The exact cause of TM is unknown but research results point to autoimmune deficiencies, meaning that the patient's own immune system abnormally attacks the spinal cord, resulting in inflammation and tissue damage.

There is also evidence suggesting that TM occurs as a result of spinal cord compression by tumors or as a result of direct spinal cord invasion by infectious agents, especially the human immunodeficiency virus (HIV) and the human T-lymphotropic virus type I (HTLV-1).

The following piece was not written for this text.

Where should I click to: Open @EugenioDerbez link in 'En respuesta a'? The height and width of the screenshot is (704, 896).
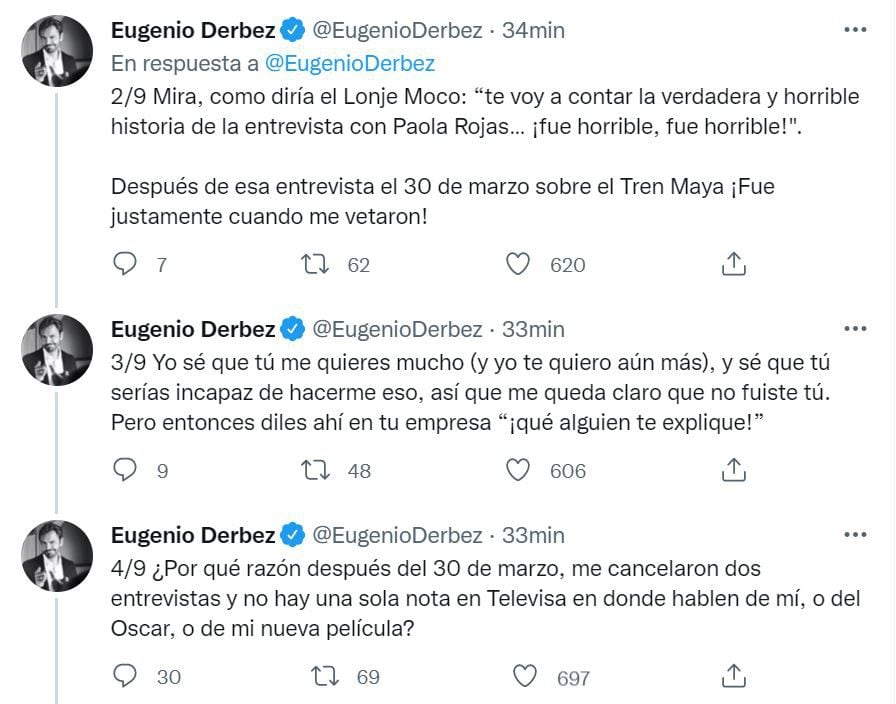(349, 63)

TM is also listed among the spinal cord disorders occurring in patients diagnosed with AIDS.

Treatments

There is no specific treatment for transverse myelitis. Treatment of the illness is largely symptomatic, meaning that it depends on the specific symptoms of the patient. The region in which the spinal cord has been infected is critical but a course of intravenous steroids is generally prescribed at the onset of treatment.

Treatment of the bladder function impairment resulting from TM include drugs, external catheters for men and padding for women, with surgery recommended in certain cases. A common TM side effect is difficulty with stool evacuation and this condition can be treated by diets that include stool softeners and fiber.

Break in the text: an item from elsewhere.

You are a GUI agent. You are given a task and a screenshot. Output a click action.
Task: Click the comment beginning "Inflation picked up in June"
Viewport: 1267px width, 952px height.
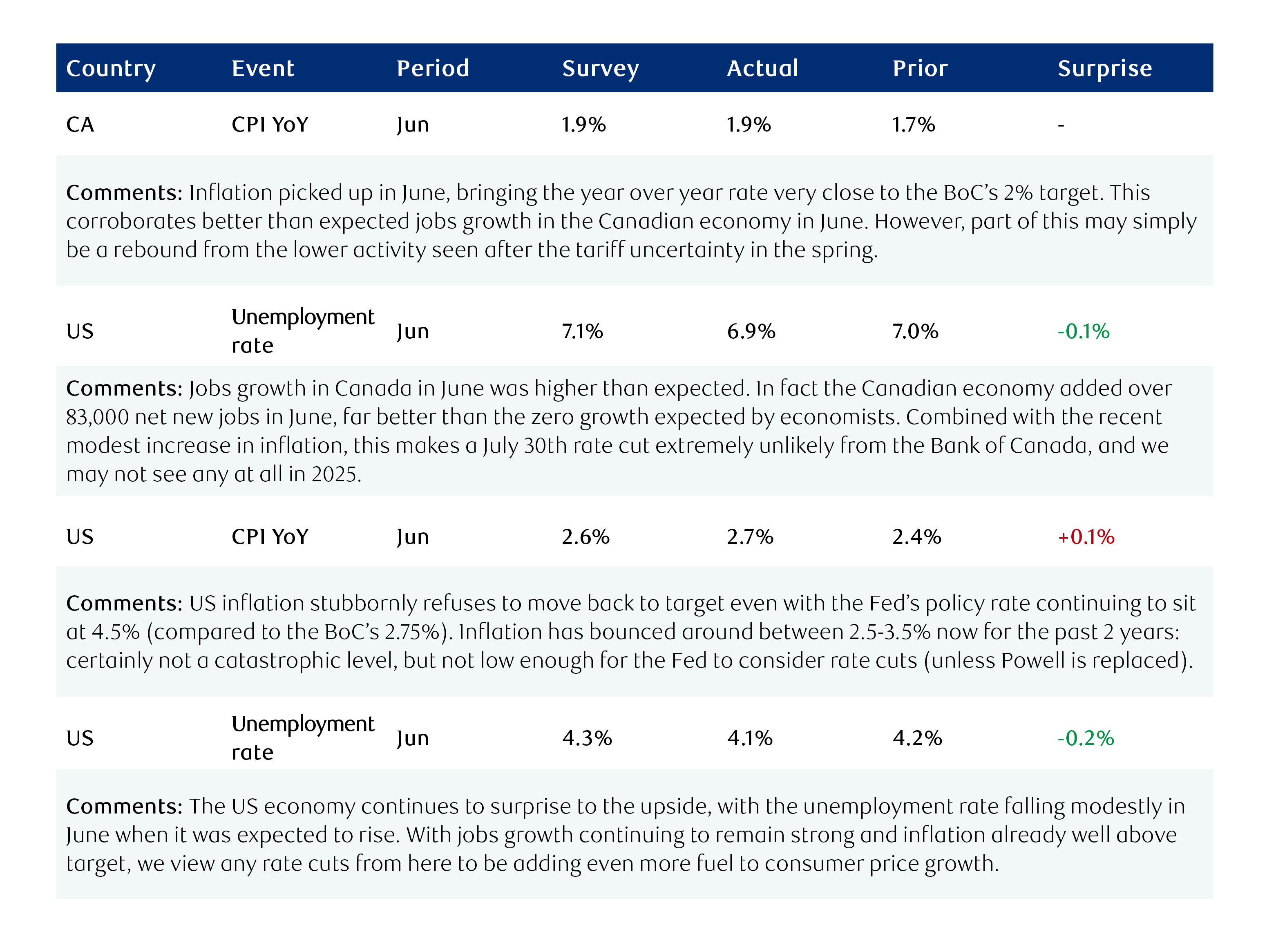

As a result of TM, muscle groups below the affected level may become spastic. Treatment of spasticity usually involves prescriptions of drugs such as Baclofen (Lioresal), which stops reflex activity, and Dantrolene sodium (Dantrium) which acts directly on muscle. A new very well-tolerated drug, Tizanidine, has also recently been introduced in the United States. Muscle pain is generally treated with analgesics such as acetaminophen (Tylenol) or ibuprofen (Naprosyn, Aleve, Motrin). Nerve disorders might be treated with anticonvulsant drugs such as carbamazepine, phenytoin or gabapentin (Tegretol, Dilantin, Neurontin).

Alternative and complementary therapies

Individuals with TM may experience serious difficulty with common tasks such as dressing, bathing and eating. Complementary TM therapies may accordingly include a course of physical therapy so as to help patients recover mobility. This can be achieved with special exercises, canes, walkers and custom-designed braces.

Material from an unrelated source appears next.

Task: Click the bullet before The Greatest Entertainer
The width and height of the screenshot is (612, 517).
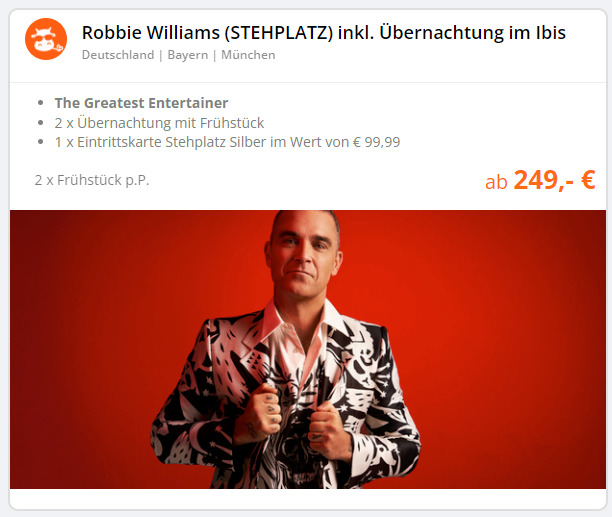Action: point(41,103)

After the acute phase, people with TM start the rehabilitation process. During this period, the focus of care is shifted from designing an effective TM treatment to learning to cope with a serious disease. TM patients must learn to cope with the loss of abilities which healthy people take for granted and this process is necessarily harder if TM is associated with AIDS or another serious autoimmune disease. Resources that may help this required adjustment are psychological assistance from counselors, relatives and friends, and making contact with TM support groups. The Transverse Myelitis Association may also be contacted: 3548 Tahoma Pl. West, Tacoma, WA 98466-2141 (info@myelitis.org; www.myelitis.org) Phone:253-565-8156.

KEY TERMS

Autoimmune disease
An illness which occurs when the body tissues are attacked by its own immune system. The immune system is a complex defense mechanism of the body whose primary function is to seek out and destroy invaders of the body, especially infections.

Catheter
A tubular, flexible instrument used to withdraw fluids from a body cavity, especially urine from the bladder.

Infectious disease
A disease caused by a virus or a bacterium. Examples of viruses causing an infectious disease are: HIV-1 virus, herpes simplex, cytomegalovirus, Epstein-Barr virus, leukemia virus. Examples of bacterial infectious diseases are: syphilis and tuberculosis.

Spinal cord
Elongated part of the central nervous system of vertebrates that lies in the vertebral canal and from which the spinal nerves emerge.

Spinal cord compression
A condition resulting from pressure being applied on the spinal cord, as from a tumor or spinal fracture. Depending on the location of the pressure, symptoms may include pain, numbness, tingling and prickling sensations as well as lock of sensory or motor functions.

Spinal tap
A diagnostic procedure by which a needle is introduced into the lower spine to collect cerebrospinal fluid for diagnostic testing.